→ **Aim 1**
Please rewrite the Stored data rows from the first row down to the row containing "center [68, 620].", replacing "Image resolution" with "Screenshot size" and leaving everything else unchanged. Omit the pictures from your answer.

→ **Selected excerpt**
....

Best Practices for XML Internationalization

1 Introduction

This document is a complement to the W3C Recommendation Internationalization Tag Set (ITS) Version 1.0 [ITS]. However, not all internationalization-related issues can be resolved by the special markup described in ITS. The best practices in this document therefore go beyond application of ITS markup to address a number of problems that can be avoided by correctly designing the XML format, and by applying a few additional guidelines when developing content.

This document and Internationalization Tag Set (ITS) Version 1.0 [ITS] implement requirements formulated in Internationalization and Localization Markup Requirements [ITS REQ].

1.1 Who should use this document

This document is divided into two main sections:

The first one is intended for the designers and developers of XML applications (also referred to here as 'schemas' or 'formats').
The second is intended for the XML content authors. This includes users modifying the original content, such as translators.

1.2 How to use this document

1.2.1 Designers and developers of XML applications

Section 2: When Designing an XML Application provides a list of some of the important design choices you should make in order to ensure the internationalization of your format.

Section 4: Generic Techniques provides additional generic techniques such as writing ITS rules or adding an attribute to a schema. Such techniques apply to many of the best practices.

Section 5: ITS Applied to Existing Formats provides a set of concrete examples on how to apply ITS to existing XML based formats. This section illustrates many of the guidelines in this document.

1.2.2 Users and authors of XML content

Section 3: When Authoring XML Content provides a number of guidelines on how to create content with internationalization in mind. Many of these best practices are relevant regardless of whether or not your XML format was developed especially for internationalization.

Section 4.1: Writing ITS Rules provides practical guidelines on how to write ITS rules. Such techniques may be useful when applying some of the more advanced authoring best practices.

....

(Stored data)
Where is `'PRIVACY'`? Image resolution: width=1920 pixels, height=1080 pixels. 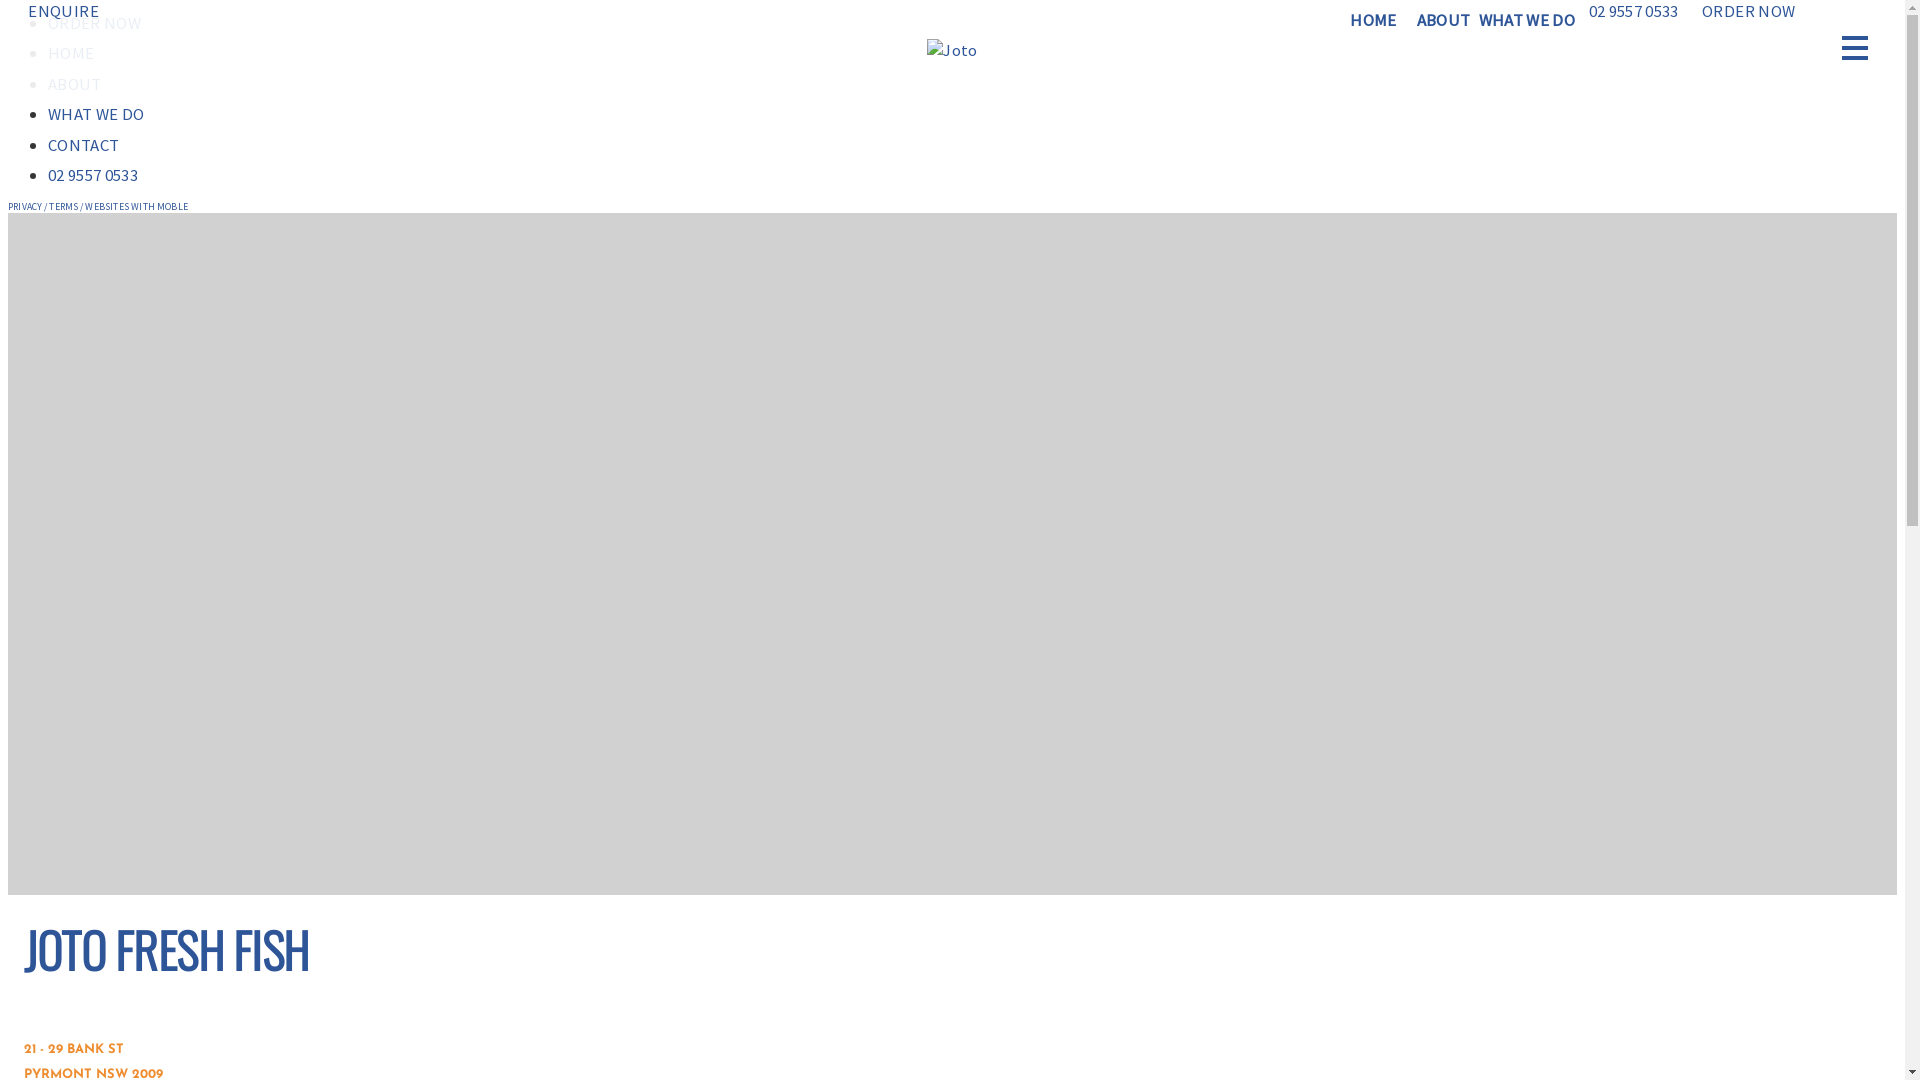
'PRIVACY' is located at coordinates (24, 206).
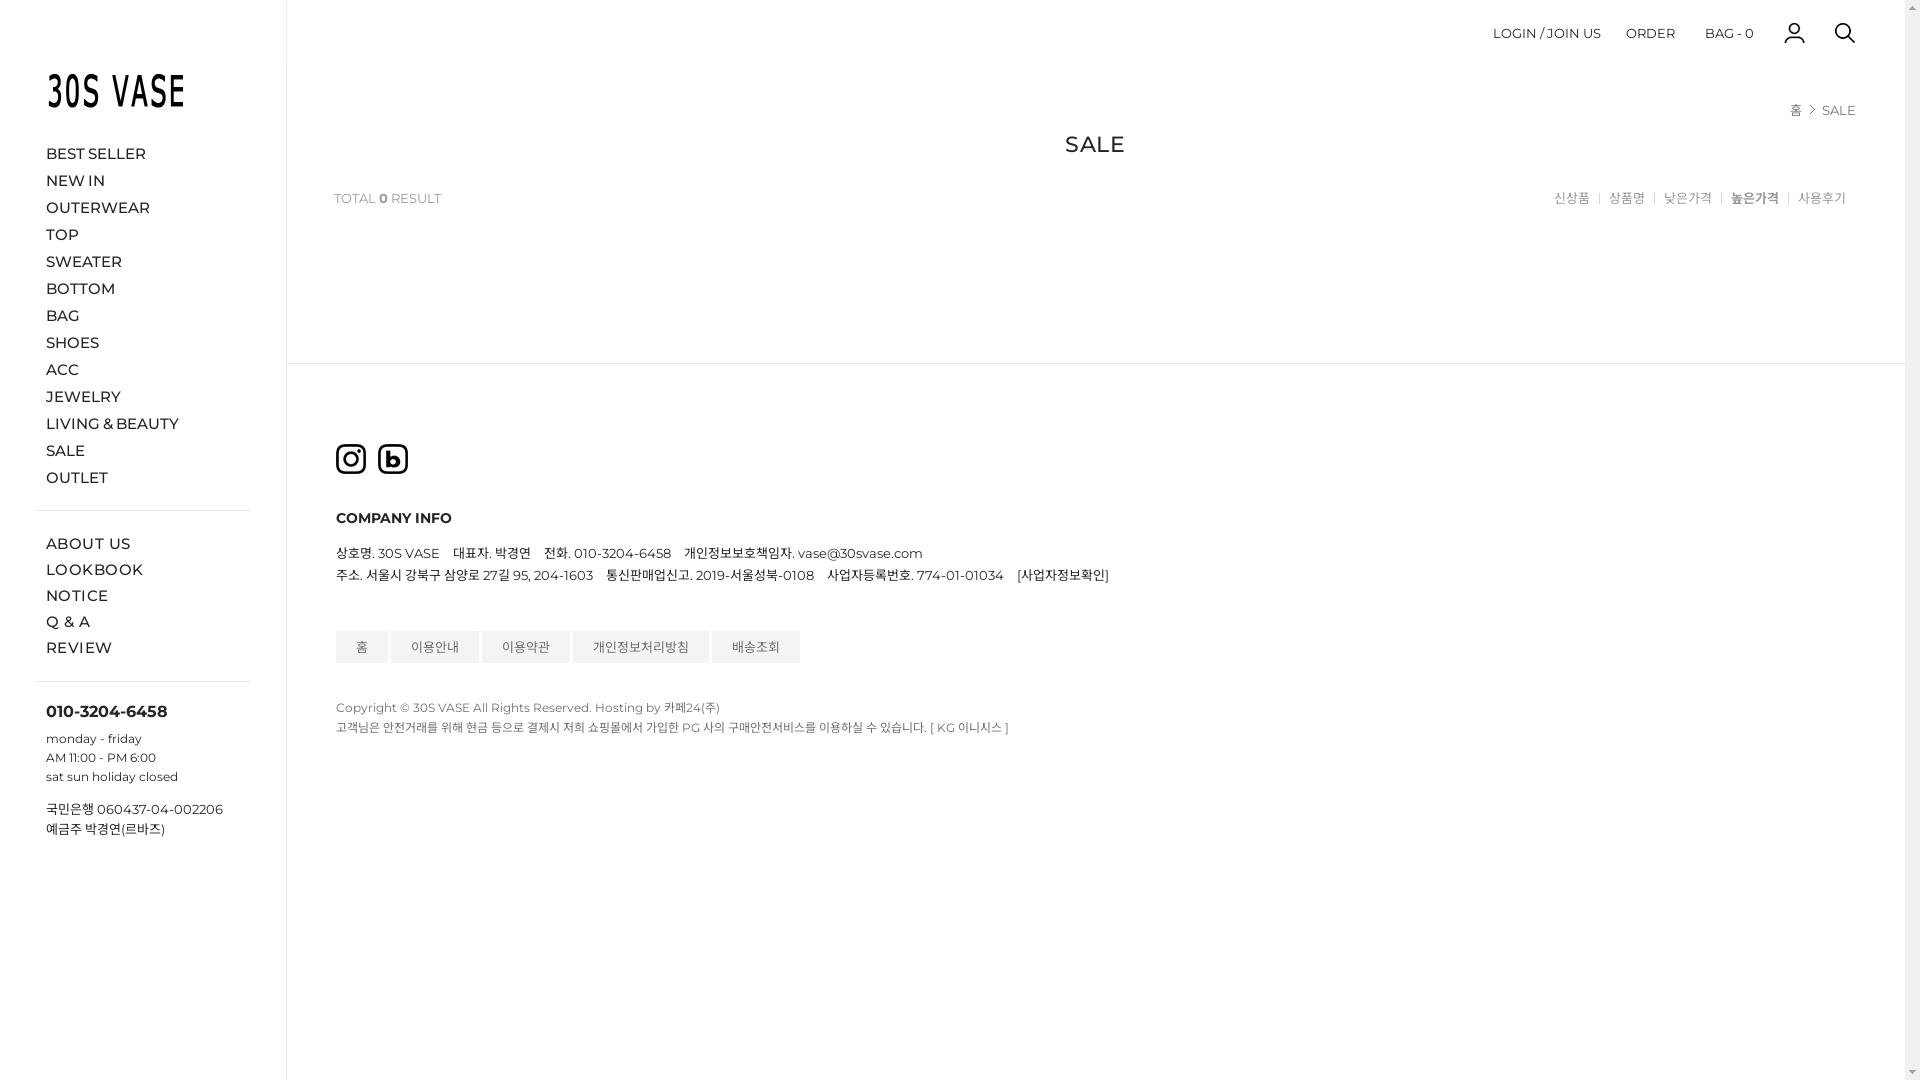  What do you see at coordinates (68, 620) in the screenshot?
I see `'Q & A'` at bounding box center [68, 620].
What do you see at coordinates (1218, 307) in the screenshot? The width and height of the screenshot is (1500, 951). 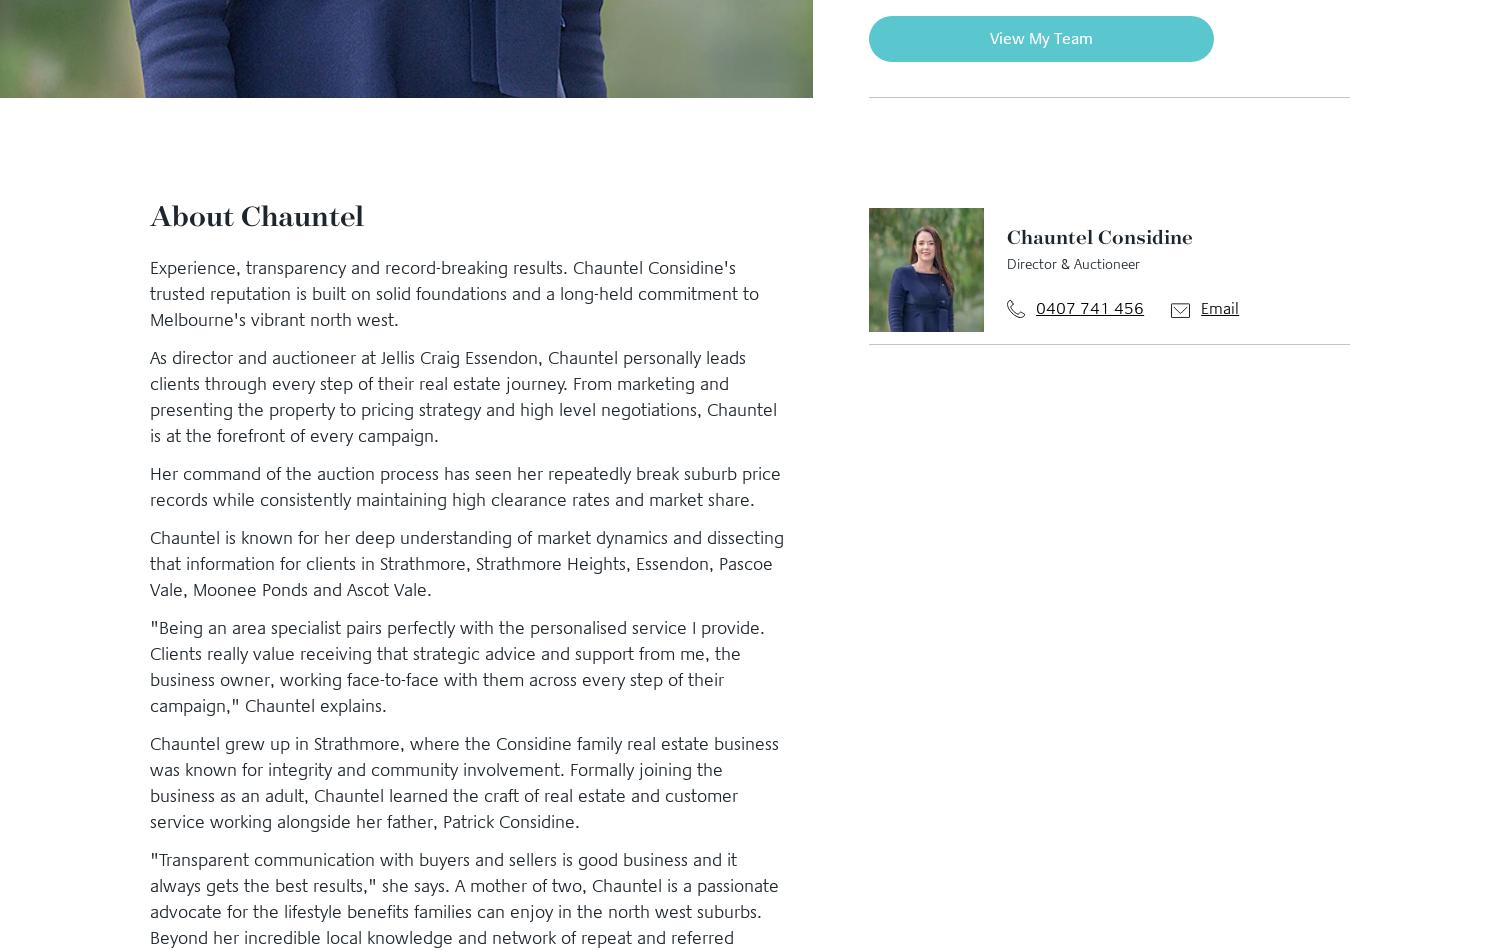 I see `'Email'` at bounding box center [1218, 307].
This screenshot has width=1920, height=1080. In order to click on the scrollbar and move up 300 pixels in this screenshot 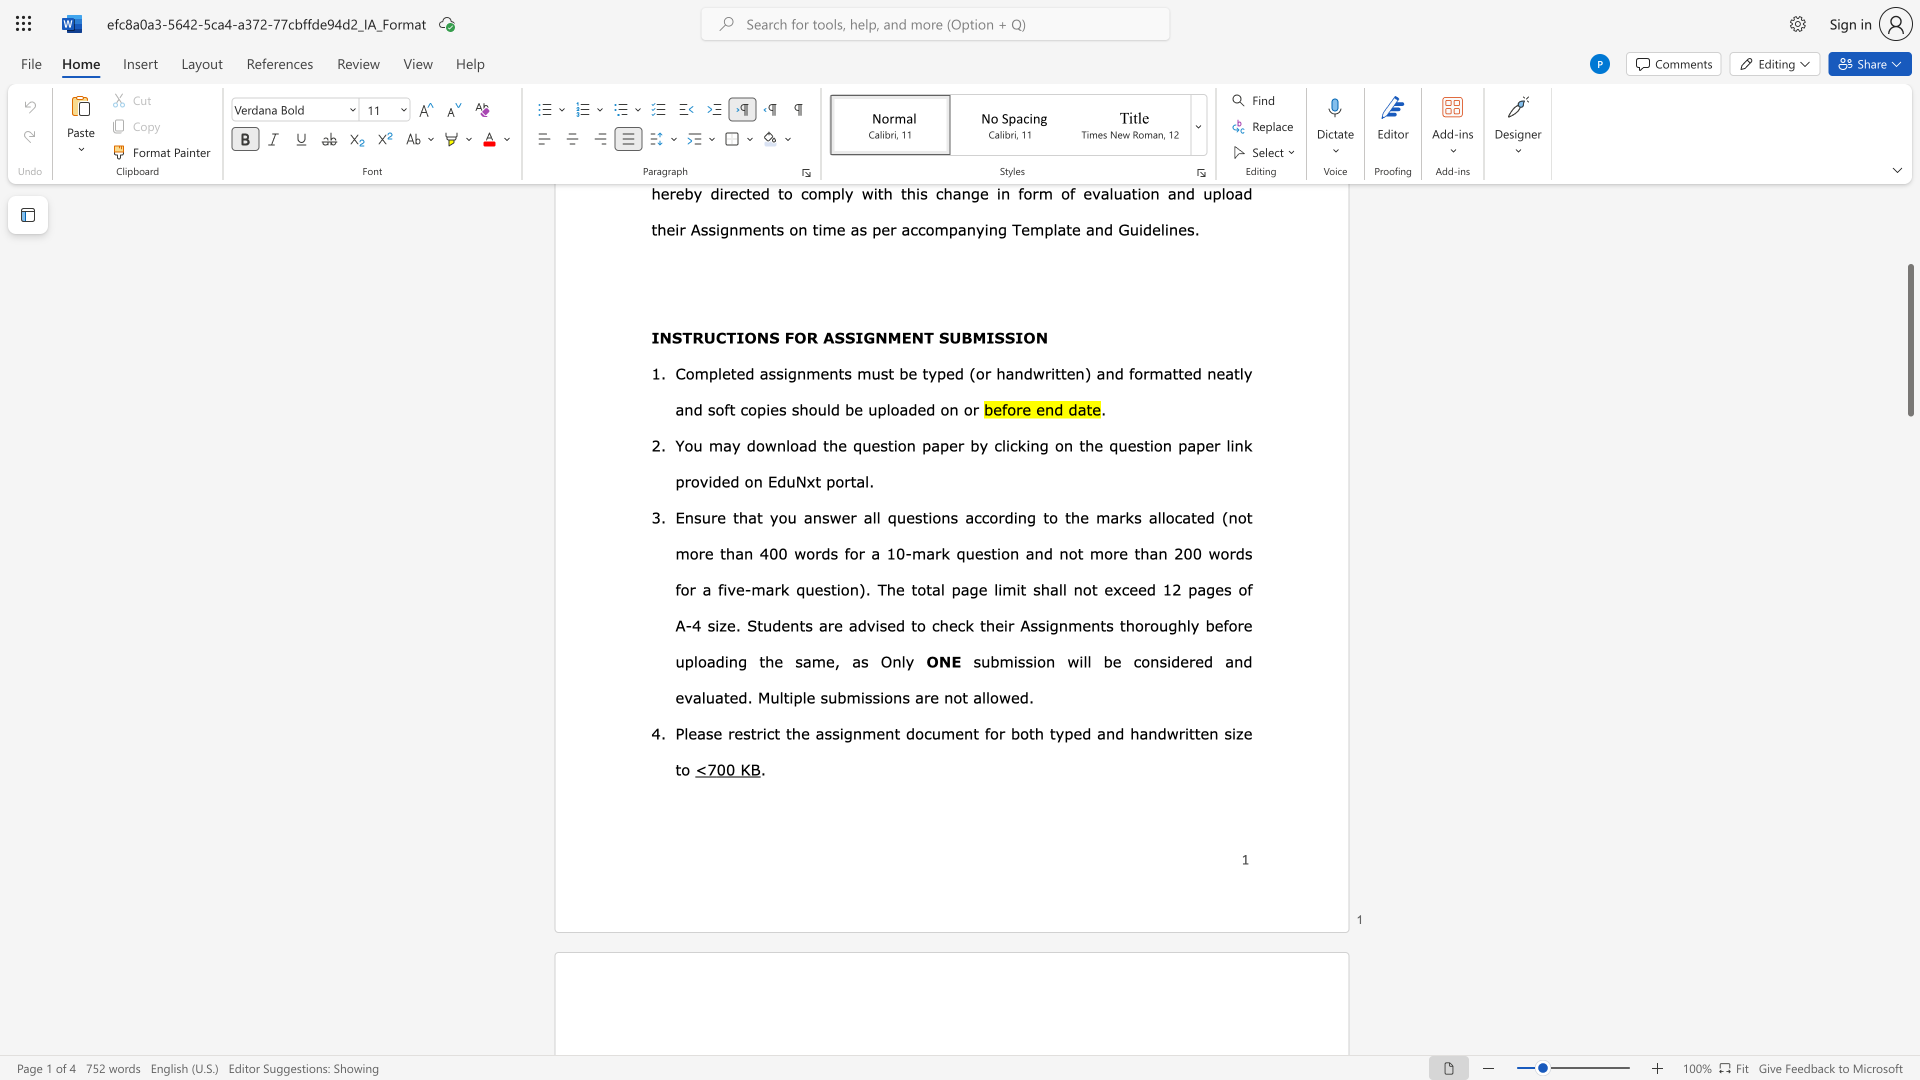, I will do `click(1909, 339)`.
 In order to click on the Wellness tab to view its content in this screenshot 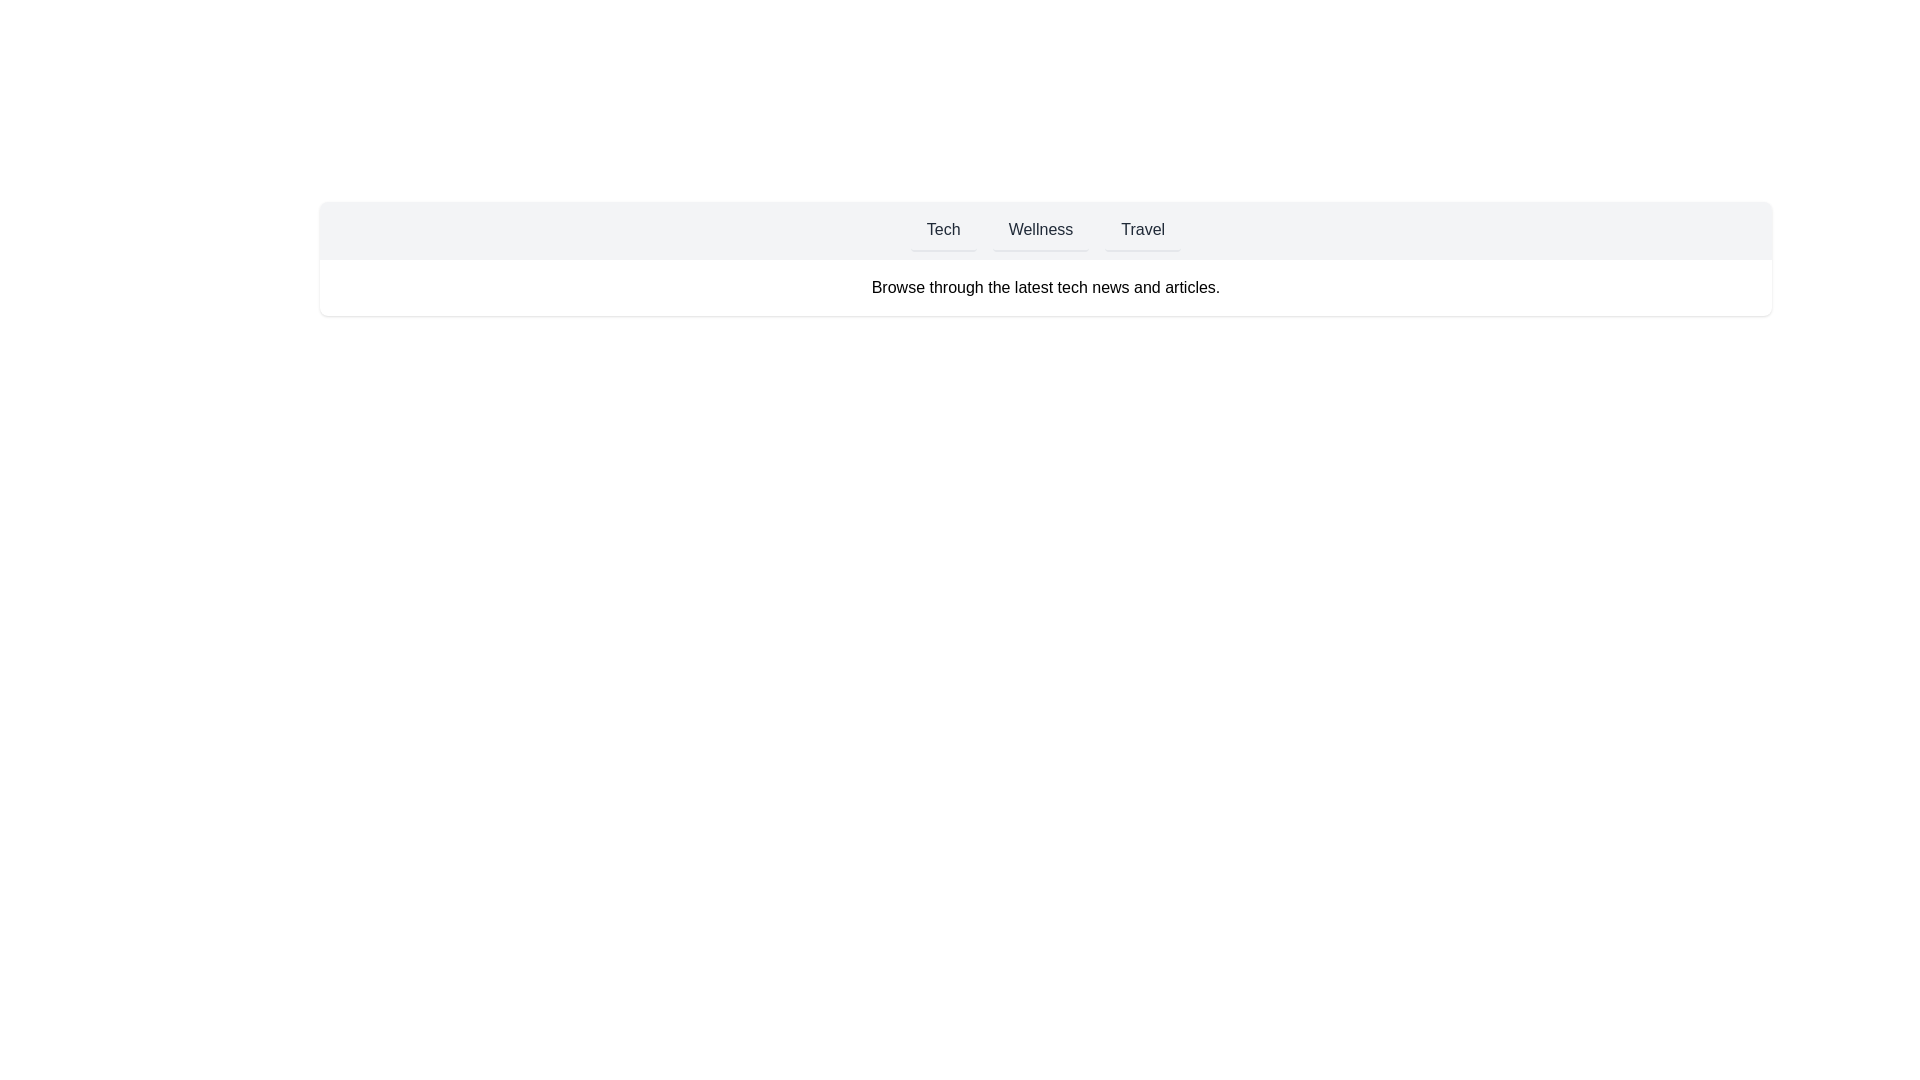, I will do `click(1040, 230)`.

....

→ **Aim 2**
In the XML internationalization best practices, who is the second main section intended for?

→ **Task solution 1**
Where is `'PRIVACY'`? Screenshot size: width=1920 pixels, height=1080 pixels. 
'PRIVACY' is located at coordinates (24, 206).
  What do you see at coordinates (68, 620) in the screenshot?
I see `'Q & A'` at bounding box center [68, 620].

→ **Task solution 2**
XML content authors, including users modifying the original content, such as translators.